Pierre était malade. La vie physique, s’accomplissant mécaniquement en lui depuis trois ans, sans participer aux émotions fécondes de l’âme qui la renouvellent et la font s’épanouir, s’était étiolée et usée. Ce jeune colonel de vingt-six ans n’avait plus d’âge. Son apparence était grêle et chétive, sa taille voûtée, sa carnation sans vigueur. D’admirables yeux éclairaient seuls sa figure pâle et fatiguée. Nul regard humain n’aurait pu avoir plus d’éclairs dans la passion ni plus de profondeur dans la tristesse.

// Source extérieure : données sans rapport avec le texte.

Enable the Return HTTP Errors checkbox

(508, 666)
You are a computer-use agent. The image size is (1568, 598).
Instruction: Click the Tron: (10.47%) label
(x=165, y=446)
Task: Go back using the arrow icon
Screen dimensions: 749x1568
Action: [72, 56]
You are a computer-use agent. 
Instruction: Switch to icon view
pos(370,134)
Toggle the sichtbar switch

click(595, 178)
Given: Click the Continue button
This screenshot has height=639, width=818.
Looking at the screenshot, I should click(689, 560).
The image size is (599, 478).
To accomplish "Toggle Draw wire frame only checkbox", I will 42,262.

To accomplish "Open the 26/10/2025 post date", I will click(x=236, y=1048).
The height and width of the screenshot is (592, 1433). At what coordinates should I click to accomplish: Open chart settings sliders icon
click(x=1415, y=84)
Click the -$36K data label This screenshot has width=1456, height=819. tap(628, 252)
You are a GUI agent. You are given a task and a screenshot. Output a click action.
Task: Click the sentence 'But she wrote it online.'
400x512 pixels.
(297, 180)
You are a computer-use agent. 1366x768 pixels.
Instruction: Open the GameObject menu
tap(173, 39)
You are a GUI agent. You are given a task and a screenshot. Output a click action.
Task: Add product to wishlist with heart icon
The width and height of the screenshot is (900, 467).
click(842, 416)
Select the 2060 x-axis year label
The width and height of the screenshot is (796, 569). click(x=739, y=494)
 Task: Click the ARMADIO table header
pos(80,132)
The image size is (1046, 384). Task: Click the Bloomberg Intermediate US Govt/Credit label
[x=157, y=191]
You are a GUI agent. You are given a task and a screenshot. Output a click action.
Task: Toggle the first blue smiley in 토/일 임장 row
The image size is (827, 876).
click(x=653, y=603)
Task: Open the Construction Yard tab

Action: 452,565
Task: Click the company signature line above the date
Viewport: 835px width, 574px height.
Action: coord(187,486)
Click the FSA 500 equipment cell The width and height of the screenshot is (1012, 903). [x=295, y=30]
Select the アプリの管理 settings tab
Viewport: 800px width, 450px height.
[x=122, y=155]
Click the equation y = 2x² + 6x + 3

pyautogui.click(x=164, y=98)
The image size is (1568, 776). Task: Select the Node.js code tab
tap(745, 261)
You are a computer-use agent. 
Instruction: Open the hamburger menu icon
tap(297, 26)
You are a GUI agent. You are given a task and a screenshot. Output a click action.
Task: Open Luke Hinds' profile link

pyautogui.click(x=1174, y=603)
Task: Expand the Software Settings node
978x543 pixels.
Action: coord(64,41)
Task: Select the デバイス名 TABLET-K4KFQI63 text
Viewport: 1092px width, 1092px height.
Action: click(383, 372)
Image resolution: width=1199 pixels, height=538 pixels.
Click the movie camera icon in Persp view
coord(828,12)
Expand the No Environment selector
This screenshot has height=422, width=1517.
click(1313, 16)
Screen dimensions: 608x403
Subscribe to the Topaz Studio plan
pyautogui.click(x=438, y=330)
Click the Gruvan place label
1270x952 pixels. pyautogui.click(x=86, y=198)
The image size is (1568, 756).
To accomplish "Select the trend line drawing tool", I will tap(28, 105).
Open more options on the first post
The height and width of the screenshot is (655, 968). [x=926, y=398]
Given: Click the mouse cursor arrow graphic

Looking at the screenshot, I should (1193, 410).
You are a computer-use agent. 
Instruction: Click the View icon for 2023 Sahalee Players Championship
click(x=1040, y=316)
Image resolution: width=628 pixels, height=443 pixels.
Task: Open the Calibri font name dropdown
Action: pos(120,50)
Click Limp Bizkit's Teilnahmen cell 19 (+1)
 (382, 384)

Le jeune colonel cependant cherchait à s’expliquer ce qui lui arrivait. N’était-ce pas étrange? S’il est vrai que ce soit le plus souvent l’activité désordonnée de l’âme qui use le corps, comment se faisait-il que le corps qu’il avait soustrait à toute émotion, dont il avait ramené l’existence à des conditions purement physiques, ne jouît pas d’une santé inerte peut-être, mais florissante? Il en est ainsi pour les fous. L’âme est absente, mais le corps prospère. Sauf quelques crises où la force nerveuse accumulée se dépense en cris et en transports, rien ne trouble d’ordinaire chez eux le tranquille accomplissement des fonctions animales. Seulement Pierre oubliait qu’il n’était pas fou. La séparation de l’âme et du corps ne s’était pas produite chez lui par un accident fortuit, mais par l’action réfléchie et raisonnée de l’âme. Entre elle et le corps, il y avait eu un intermédiaire toujours actif, toujours dissolvant, la volonté. C’était avec la volonté que Pierre avait sans relâche macéré son corps, et l’avait réduit à cet état d’ilote où il se montrait incapable d’aucune initiative et d’aucune énergie.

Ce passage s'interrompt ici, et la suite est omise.